## DESCRIPTION OF THE TASK
Starting at the line that contains "Task: Click the", write out each line through the end of the data below, exactly as it stands. Skip any pictures.

## Stored items

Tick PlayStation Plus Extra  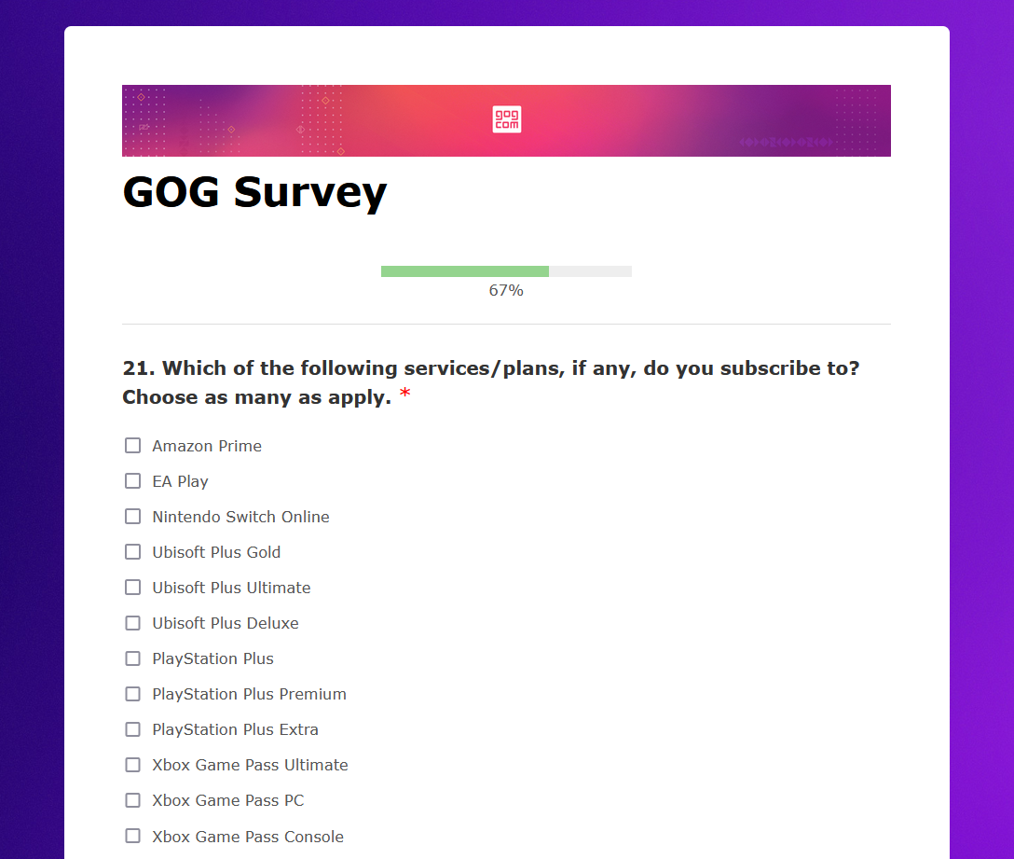coord(132,729)
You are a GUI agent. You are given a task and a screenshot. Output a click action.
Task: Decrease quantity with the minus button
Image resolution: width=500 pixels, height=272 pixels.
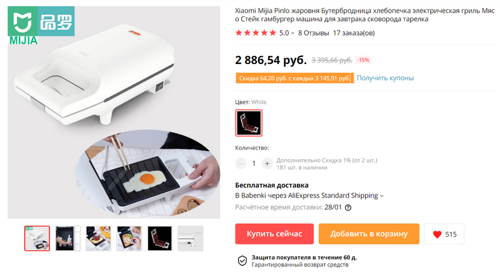241,164
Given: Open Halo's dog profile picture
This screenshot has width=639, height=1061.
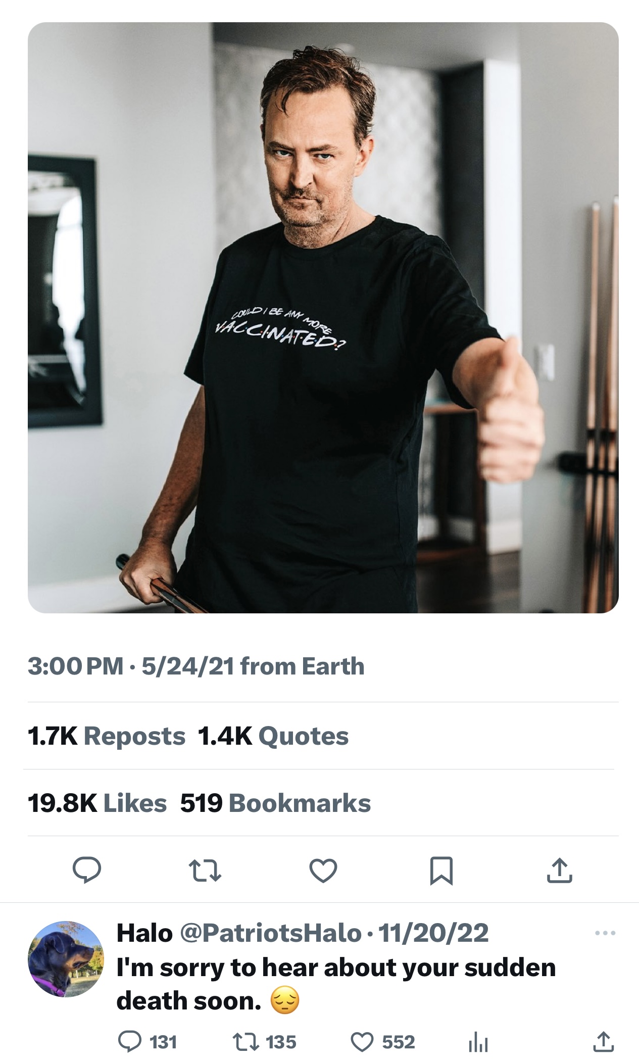Looking at the screenshot, I should (65, 959).
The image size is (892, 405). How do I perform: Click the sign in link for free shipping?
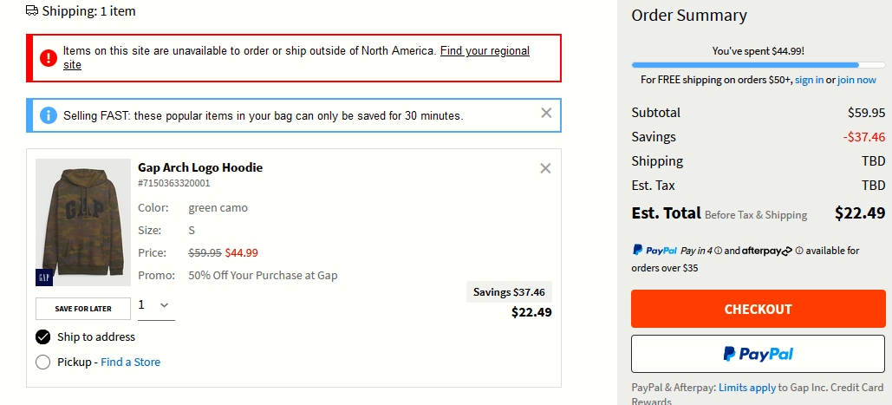pos(809,80)
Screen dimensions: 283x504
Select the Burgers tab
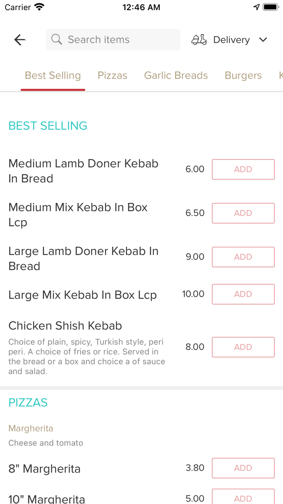(x=243, y=76)
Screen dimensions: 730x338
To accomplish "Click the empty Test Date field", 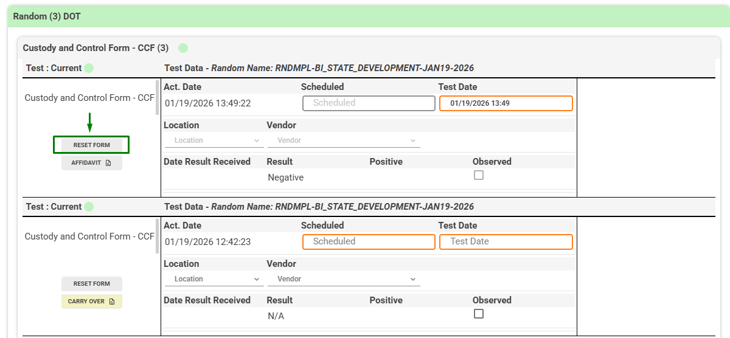I will (506, 242).
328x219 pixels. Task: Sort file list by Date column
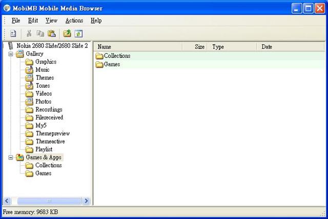tap(290, 47)
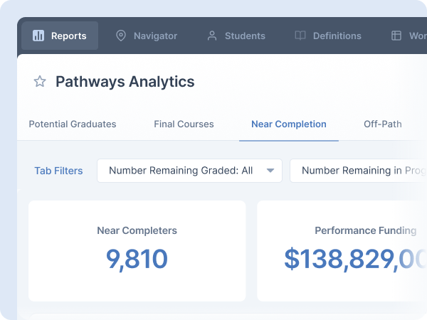Open the Navigator menu item
The height and width of the screenshot is (320, 427).
[x=155, y=36]
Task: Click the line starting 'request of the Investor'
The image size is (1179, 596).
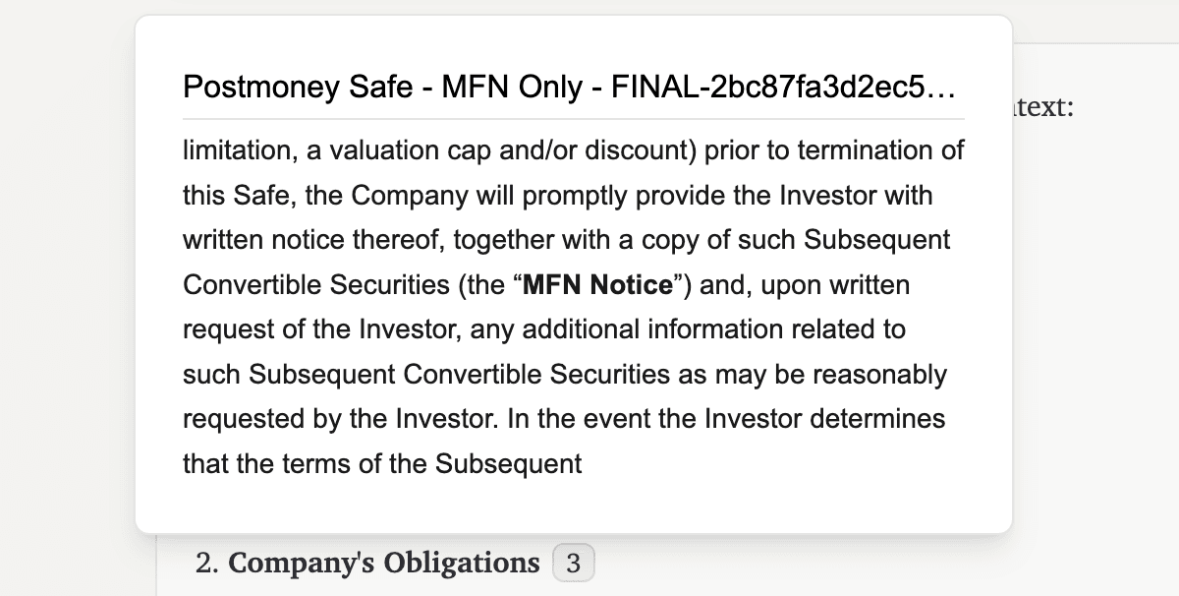Action: [543, 329]
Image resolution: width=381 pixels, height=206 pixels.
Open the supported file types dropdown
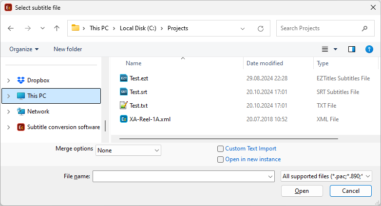click(326, 176)
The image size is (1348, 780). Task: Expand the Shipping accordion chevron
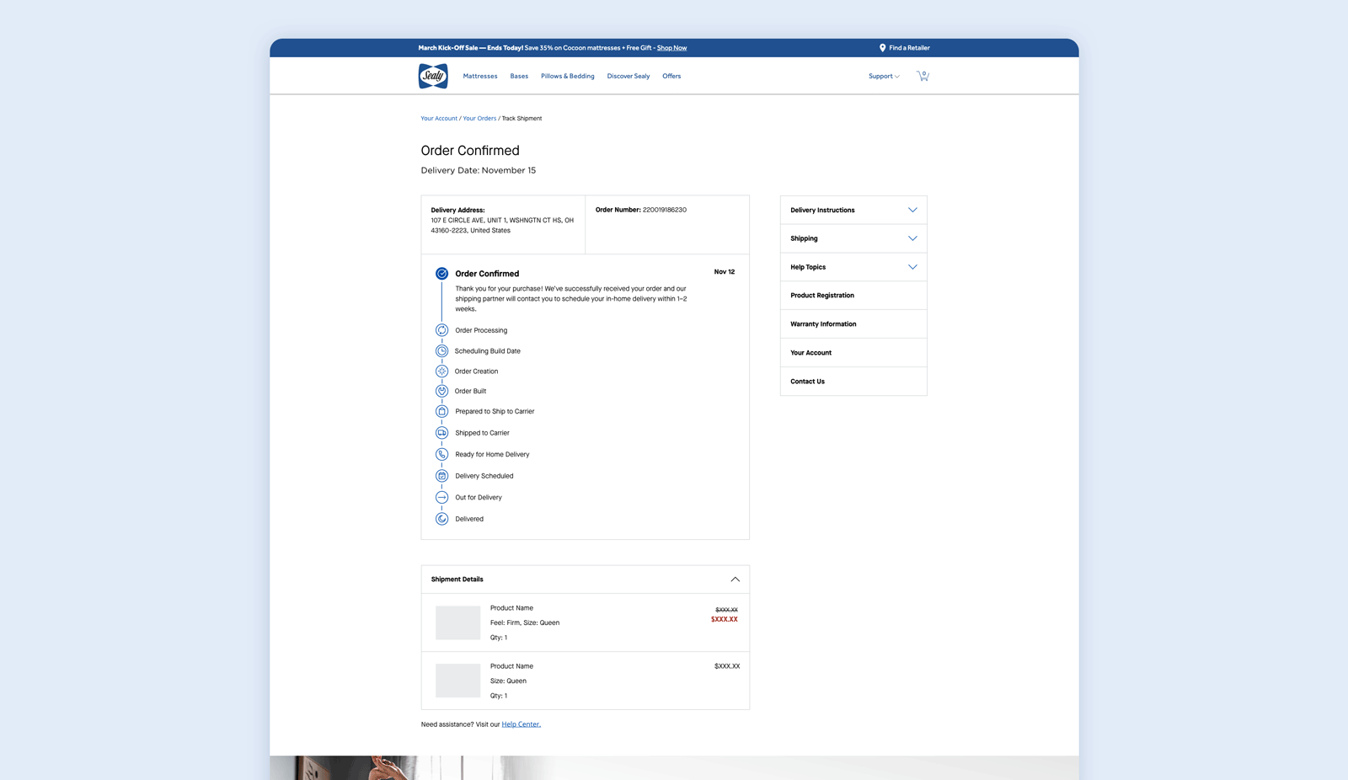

## SOLUTION
Task: Click the line starting 'request of the Investor'
The image size is (1179, 596).
Action: [543, 329]
Image resolution: width=381 pixels, height=206 pixels.
Open the supported file types dropdown
click(326, 176)
The image size is (1348, 780). Task: Expand the Shipping accordion chevron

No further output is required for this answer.